## Task goal
Check every line of the records below for the string "Choose" and copy the ones that have it.

## Source material
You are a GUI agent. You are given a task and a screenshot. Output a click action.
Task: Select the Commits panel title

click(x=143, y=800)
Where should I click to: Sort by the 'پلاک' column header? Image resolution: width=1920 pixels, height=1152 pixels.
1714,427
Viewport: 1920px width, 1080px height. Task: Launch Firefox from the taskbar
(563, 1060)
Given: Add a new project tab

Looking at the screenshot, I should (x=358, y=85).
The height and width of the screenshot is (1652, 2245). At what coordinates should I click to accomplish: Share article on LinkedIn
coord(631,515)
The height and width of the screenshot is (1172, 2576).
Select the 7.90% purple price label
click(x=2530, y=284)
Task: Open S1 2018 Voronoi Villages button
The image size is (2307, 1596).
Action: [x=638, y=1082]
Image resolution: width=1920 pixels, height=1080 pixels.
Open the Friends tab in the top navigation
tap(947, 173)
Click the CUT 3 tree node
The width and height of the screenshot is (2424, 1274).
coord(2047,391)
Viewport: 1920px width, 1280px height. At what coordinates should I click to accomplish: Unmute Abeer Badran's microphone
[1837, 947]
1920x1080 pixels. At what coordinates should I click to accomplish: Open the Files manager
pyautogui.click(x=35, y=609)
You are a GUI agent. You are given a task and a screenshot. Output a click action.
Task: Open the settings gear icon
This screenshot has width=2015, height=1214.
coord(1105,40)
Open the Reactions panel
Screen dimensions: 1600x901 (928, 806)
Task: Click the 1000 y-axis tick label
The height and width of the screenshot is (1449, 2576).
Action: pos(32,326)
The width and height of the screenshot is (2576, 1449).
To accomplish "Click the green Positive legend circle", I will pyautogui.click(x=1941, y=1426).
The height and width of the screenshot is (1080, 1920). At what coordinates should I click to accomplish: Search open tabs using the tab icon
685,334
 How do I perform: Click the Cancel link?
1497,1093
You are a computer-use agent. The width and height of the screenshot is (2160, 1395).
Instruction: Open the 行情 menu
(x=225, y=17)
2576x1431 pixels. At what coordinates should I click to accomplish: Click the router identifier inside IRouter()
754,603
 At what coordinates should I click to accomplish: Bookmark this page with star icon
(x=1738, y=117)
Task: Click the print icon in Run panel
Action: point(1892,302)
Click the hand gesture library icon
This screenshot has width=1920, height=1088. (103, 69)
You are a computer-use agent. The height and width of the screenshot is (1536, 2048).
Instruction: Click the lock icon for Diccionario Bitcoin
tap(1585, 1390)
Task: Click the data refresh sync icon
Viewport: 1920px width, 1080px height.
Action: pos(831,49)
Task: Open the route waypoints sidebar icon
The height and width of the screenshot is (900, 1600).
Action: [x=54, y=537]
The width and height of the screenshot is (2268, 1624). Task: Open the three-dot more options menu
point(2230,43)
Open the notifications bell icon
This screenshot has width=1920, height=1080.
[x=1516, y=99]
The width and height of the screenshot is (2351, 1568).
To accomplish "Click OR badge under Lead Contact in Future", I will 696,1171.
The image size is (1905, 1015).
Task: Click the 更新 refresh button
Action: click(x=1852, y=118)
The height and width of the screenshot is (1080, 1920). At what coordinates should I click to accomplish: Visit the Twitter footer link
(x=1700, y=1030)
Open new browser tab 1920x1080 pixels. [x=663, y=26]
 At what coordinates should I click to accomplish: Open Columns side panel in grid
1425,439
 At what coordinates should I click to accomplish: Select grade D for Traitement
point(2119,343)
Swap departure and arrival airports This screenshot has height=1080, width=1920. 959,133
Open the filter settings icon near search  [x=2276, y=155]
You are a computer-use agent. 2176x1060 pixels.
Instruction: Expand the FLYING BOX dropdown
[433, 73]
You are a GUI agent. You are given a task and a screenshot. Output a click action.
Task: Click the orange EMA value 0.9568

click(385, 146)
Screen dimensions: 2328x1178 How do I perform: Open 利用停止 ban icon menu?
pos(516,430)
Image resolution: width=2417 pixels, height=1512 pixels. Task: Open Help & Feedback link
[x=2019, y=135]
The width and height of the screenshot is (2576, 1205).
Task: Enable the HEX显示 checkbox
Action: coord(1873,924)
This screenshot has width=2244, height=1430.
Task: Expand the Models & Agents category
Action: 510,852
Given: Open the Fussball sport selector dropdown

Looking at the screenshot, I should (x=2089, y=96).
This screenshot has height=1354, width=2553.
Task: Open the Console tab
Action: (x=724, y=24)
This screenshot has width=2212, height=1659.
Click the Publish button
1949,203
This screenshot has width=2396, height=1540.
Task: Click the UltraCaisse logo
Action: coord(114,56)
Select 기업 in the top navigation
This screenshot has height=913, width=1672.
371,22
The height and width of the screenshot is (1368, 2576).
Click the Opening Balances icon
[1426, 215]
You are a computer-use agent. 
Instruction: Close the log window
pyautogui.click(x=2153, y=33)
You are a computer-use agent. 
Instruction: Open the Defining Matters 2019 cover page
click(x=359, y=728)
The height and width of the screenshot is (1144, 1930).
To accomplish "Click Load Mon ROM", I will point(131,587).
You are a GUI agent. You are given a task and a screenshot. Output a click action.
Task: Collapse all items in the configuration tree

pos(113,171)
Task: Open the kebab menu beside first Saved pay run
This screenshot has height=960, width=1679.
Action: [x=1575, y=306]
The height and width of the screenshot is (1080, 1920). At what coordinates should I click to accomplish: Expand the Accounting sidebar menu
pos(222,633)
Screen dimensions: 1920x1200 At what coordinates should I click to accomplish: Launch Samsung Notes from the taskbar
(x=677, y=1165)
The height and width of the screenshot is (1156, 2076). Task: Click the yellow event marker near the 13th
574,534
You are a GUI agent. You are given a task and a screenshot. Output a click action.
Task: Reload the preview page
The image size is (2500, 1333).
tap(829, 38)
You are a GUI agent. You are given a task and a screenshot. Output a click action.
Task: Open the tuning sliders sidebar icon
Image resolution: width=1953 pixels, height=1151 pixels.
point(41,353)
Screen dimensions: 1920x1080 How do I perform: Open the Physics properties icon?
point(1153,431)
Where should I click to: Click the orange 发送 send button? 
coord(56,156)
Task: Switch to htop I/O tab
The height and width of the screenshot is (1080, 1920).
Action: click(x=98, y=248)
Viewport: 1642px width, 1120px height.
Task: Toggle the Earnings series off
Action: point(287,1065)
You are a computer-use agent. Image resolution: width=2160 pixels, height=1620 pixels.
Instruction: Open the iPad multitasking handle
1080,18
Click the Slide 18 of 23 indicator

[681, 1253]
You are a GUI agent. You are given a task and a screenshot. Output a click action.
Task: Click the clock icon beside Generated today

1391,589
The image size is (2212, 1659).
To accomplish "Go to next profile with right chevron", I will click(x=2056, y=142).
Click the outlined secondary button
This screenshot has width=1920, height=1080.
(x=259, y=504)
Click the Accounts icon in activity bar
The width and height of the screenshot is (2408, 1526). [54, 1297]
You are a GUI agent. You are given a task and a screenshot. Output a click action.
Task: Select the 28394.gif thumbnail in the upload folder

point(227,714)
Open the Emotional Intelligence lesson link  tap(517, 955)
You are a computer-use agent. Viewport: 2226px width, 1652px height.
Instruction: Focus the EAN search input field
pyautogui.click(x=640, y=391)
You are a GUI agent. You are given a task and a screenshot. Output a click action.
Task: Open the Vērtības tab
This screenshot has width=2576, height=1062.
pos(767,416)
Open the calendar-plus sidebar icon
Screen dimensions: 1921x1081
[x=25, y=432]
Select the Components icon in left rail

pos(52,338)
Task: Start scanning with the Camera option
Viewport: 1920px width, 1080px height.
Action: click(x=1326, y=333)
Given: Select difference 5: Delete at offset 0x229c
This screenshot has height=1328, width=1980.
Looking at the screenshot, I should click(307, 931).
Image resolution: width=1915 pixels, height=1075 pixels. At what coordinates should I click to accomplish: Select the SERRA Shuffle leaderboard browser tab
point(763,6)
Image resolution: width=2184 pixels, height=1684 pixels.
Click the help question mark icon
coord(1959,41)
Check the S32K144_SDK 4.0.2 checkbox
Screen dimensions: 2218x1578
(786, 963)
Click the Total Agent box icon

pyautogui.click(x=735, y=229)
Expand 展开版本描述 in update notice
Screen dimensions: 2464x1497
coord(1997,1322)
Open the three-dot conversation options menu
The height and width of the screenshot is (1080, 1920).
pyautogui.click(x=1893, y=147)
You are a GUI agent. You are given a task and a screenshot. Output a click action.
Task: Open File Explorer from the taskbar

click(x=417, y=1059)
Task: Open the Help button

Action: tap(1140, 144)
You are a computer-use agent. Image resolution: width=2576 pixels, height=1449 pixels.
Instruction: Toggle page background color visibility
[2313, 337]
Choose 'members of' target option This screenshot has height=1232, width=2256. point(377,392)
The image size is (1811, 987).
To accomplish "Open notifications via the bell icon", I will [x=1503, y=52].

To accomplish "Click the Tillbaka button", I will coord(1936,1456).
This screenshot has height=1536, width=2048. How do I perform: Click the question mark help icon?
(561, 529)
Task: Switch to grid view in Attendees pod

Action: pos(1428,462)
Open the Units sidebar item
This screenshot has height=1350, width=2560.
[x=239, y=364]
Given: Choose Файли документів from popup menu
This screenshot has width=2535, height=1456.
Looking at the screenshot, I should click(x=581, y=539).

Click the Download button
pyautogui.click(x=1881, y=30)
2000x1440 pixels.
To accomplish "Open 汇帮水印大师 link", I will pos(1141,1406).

## Written solution
Choose 'members of' target option This screenshot has height=1232, width=2256. point(377,392)
Given: Choose Файли документів from popup menu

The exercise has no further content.